**DIRECTIONS FOR THIS TASK:** Return the data below exactly, but only from the line containing "Given: Toggle SMART MONEY LOCK (OFF) button" through the line containing "Where should I click to: Open", with both of those lines included.

○ ○ ○ ○

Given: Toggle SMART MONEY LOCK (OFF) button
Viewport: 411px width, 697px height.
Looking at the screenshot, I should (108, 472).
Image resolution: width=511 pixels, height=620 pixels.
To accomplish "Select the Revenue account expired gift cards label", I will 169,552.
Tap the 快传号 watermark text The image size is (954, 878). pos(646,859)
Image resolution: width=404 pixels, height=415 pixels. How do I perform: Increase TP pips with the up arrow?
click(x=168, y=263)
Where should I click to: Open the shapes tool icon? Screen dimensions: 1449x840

○ ○ ○ ○

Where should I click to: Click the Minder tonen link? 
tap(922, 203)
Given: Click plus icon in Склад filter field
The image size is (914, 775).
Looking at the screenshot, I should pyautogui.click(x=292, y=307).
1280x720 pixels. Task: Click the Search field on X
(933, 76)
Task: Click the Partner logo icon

○ ○ ○ ○

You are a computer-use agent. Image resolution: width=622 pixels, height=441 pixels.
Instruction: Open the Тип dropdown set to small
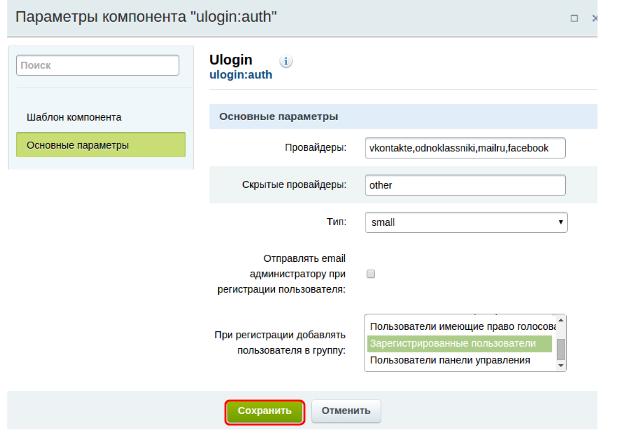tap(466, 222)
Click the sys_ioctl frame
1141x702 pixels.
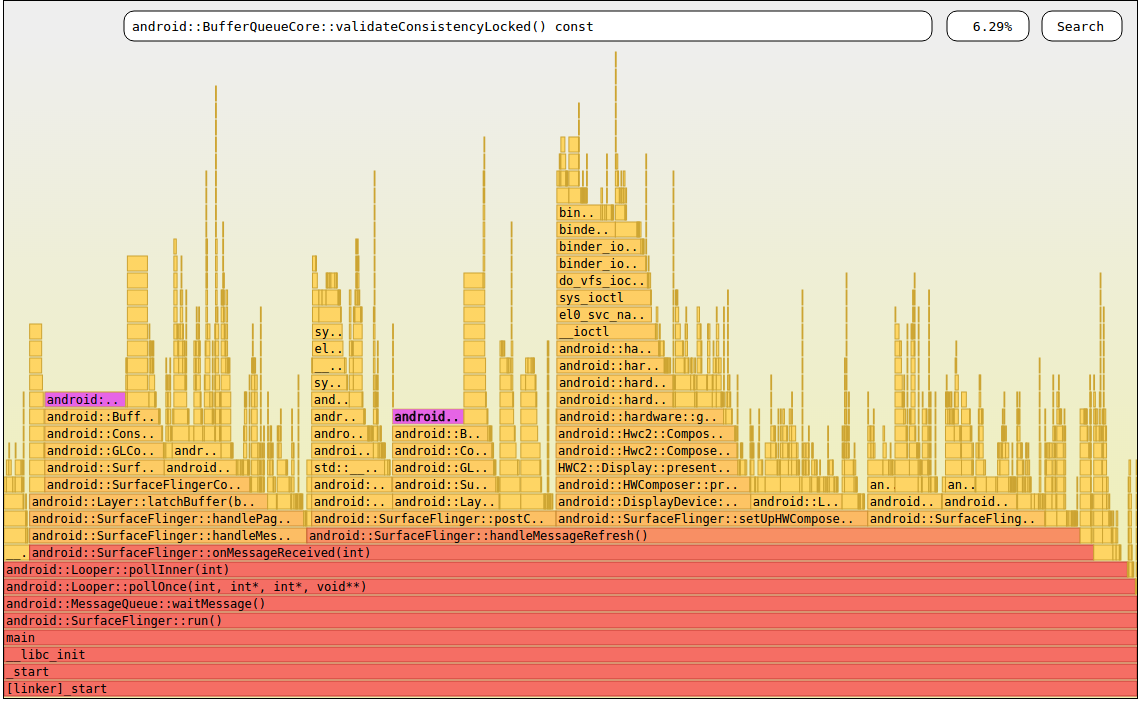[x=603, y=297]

○ ○ ○ ○

**SOLUTION TO THE PROBLEM:**
Given: Toggle SMART MONEY LOCK (OFF) button
Viewport: 411px width, 697px height.
Looking at the screenshot, I should (108, 472).
Image resolution: width=511 pixels, height=620 pixels.
To accomplish "Select the Revenue account expired gift cards label", I will 169,552.
Tap the 快传号 watermark text The image size is (954, 878). pos(646,859)
Image resolution: width=404 pixels, height=415 pixels. How do I perform: Increase TP pips with the up arrow?
click(x=168, y=263)
Where should I click to: Open the shapes tool icon? Screen dimensions: 1449x840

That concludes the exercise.